Mohon tunggu...
andriana rumintang
andriana rumintang Mohon Tunggu... Administrasi - menyukai rangkaian kata yang menari dalam kisah dan bertutur dalam cerita. Penikmat alunan musik dan pecinta karya rajutan

never stop learning

Selanjutnya

Tutup

Humaniora Pilihan

Nikah Usia Ideal Menjemput Keluarga Bahagia

12 Agustus 2016   10:10 Diperbarui: 29 Agustus 2016   15:36 131
+
Laporkan Konten
Laporkan Akun
Kompasiana adalah platform blog. Konten ini menjadi tanggung jawab bloger dan tidak mewakili pandangan redaksi Kompas.
Lihat foto
Sumber gambar: www.media-release.info

Sebut saja namanya Mawar. Di usianya yang ke 19 tahun, Mawar masih menampakkan semangat dan berjuang, berkerja untuk mencari nafkah sebagai ART. Dengan statusnya sebagai janda dan seorang ibu dari seorang anak yang berusia 2 tahun tentunya pekerjaan mencari nafkah trersebut bukanlah hal gampang baginya dengan meninggalkan anak yang masih batita dan membutuhkan perhatian di kampung halamannya. Di balik kemudaan dan perjuangannya, masih terselip cita-cita dan harapan untuk masa depannya. Tak jarang ada keinginan untuk berkumpul ataupun melanjutkan pendidikannya lagi seperti gadis-gadis di usianya.

Mawar menceritakan perceraian dikarenakan pertengkaran yang sering terjadi antara dia dan suami. Karena suami masih sering kumpul-kumpul dengan teman, masih sering hang out bareng teman lupa punya anak istri, kebablasan ungkapnya. Suami juga tidak dapat menafkahi dirinya dan anaknya. “Lha gimana suami bisa menghidupi saya? Sedangkan suami saya saja masih baru tamat STM dan belum bekerja, masih minta duit sama bapak ibuknya,” cerita Mawar waktu itu. Dia melanjutkan cerita bahwa dia menikah ketika berusia 16 tahun, dan tidak menamatkan bangku SMA karena malu dengan teman-teman.

Mungkin masih banyak Mawar-Mawar lainnya yang di usia yang masih sangat belia sudah menyandang status janda dan bekerja jauh dari kampung halaman demi menghidupi anak. Bahkan mungkin sampai mengadu nasib ke negeri orang. Mengubur setiap harapan mimpi dan harapannya di usia yang masih muda demi mencari uang.

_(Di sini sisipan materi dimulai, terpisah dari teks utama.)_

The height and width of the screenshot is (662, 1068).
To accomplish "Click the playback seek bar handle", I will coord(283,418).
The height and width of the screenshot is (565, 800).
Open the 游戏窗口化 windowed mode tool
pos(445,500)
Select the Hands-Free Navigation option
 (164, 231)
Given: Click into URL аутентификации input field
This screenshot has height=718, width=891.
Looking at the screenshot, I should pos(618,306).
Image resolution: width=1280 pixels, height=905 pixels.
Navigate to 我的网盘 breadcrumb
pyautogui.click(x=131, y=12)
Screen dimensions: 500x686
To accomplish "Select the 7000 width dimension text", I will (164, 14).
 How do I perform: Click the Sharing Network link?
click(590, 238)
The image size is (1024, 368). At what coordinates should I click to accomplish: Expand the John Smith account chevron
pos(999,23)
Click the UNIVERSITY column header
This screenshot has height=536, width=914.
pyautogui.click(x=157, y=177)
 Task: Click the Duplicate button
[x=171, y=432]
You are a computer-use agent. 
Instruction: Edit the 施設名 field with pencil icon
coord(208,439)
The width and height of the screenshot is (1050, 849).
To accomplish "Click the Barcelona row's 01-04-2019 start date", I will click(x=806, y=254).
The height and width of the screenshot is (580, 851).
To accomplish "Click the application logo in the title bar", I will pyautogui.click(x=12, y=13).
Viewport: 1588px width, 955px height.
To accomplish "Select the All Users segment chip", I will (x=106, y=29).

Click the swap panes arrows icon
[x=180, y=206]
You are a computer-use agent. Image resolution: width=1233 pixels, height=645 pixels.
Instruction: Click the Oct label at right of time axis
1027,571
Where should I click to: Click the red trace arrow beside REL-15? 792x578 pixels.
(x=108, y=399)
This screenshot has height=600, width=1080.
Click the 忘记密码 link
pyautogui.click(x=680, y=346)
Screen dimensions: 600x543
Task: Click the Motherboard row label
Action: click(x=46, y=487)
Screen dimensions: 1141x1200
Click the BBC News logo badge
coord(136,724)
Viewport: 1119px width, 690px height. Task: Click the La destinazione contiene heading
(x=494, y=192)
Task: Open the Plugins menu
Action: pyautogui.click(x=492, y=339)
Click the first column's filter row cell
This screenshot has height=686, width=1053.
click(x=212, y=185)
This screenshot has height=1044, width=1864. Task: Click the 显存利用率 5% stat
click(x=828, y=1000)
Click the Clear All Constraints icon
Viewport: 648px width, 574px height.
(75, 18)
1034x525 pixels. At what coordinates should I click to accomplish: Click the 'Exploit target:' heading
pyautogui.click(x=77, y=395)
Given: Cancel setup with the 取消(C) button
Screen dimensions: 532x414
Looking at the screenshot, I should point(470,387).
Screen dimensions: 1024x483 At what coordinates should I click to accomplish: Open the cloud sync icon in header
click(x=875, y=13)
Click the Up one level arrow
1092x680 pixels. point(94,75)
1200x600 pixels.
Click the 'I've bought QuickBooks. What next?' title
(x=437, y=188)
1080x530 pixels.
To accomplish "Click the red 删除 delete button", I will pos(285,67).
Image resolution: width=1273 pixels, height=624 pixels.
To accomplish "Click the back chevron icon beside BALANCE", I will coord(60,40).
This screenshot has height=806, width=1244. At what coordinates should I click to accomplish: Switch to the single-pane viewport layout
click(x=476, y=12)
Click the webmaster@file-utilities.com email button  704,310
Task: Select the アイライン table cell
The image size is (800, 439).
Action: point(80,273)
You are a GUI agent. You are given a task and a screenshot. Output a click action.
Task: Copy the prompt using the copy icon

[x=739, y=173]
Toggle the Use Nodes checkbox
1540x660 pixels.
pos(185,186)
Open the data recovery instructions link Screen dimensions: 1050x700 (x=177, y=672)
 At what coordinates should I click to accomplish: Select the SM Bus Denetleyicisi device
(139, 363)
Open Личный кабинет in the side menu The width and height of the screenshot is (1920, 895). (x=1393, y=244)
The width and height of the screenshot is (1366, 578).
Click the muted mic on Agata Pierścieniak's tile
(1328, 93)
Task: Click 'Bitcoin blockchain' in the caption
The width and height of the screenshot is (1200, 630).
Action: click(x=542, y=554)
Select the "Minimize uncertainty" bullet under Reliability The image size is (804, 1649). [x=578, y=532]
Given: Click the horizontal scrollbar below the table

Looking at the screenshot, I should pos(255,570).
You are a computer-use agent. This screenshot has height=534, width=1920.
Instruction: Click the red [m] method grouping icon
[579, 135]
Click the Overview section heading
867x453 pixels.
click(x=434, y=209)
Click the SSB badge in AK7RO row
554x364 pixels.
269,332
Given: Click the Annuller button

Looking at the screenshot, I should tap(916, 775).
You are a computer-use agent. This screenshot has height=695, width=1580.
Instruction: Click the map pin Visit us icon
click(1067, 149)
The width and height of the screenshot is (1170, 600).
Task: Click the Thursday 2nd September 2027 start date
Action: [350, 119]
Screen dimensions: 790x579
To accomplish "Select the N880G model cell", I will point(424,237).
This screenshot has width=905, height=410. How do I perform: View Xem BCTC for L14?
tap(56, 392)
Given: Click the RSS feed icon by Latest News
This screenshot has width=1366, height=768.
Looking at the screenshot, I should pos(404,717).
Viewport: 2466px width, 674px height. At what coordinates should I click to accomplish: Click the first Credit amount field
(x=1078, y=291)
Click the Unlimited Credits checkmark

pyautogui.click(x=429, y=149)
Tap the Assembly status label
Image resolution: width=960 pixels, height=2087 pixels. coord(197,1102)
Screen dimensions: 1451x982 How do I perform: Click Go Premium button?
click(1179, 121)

Apa yang saya ceritakan di atas mungkin sering kita dengar ataupun lihat. Bahkan bisa saja salah satu teman, kerabat, ataupun tetangga kita mengalami hal tersebut. Seseorang yang masih sangat muda belia dengan tanggungjawab yang tidak main-main,  menyandang status janda ataupun duda, menafkahi keluarga, membesarkan anak, bahkan meninggalkan pendidikan karena terjebak dengan pernikahan yang terlalu belia. Di usia yang masih belia, ketika remaja-remaja lainnya sibuk merajut asa dengan pedidikan dan pergaulan, mereka harus menghadapi kenyataan mencari uang menghidupi keluarga dengan pendidikan yang minim.

Menikah karena ... ?

Pernikahan sejatinya adalah hak asasi manusia. Pria dan wanita terikat dalam cinta pernikahan sesungguhnya adalah anugerah dari Tuhan. Banyak yang melambangkan pernikahan dengan mengarungi bahtera, mengarungi lautan dengan begitu banyak tantangan dalam lautan yang akan dilewati sepasang suami istri tersebut. Misalnya saja terdapat angin badai topan, ombak yang tinggi, hujan yang tidak berhenti dsb. Tentunya sang kapten kapal beserta kru harus bisa bekerjasama dalam menghadapi setiap tantangan ataupun keadaan aman tentram, angin sepoi-sepoi sekalipun.

Demikianlah juga pernikahan pasti akan mengalami begitu banyak tantangan dan problema. Dengan usia yang belia, jika terikat dalam pernikahan tentunya tidak gampang untuk mengatasi setiap permasalah tersebut. Kesiapan mental menghadapi tanggung jawab dan mengatasi problema dalam rumah tangga, kesiapan fisik untuk menjadi seorang ayah dan ibu, bahkan juga kesiapan materi untuk memenuhi kehidupan. Bukan materialistis, namun harus realistis bahwa kehidupan rumah tangga butuh biaya untuk memenuhi kebutuhan hidup, pendidikan anak, biaya kesehatan dll. Jika tidak memilki kesiapan-kesiapan tersebut tentunya pernikahan bisa saja gagal ataupun terkurung dengan penyesalan.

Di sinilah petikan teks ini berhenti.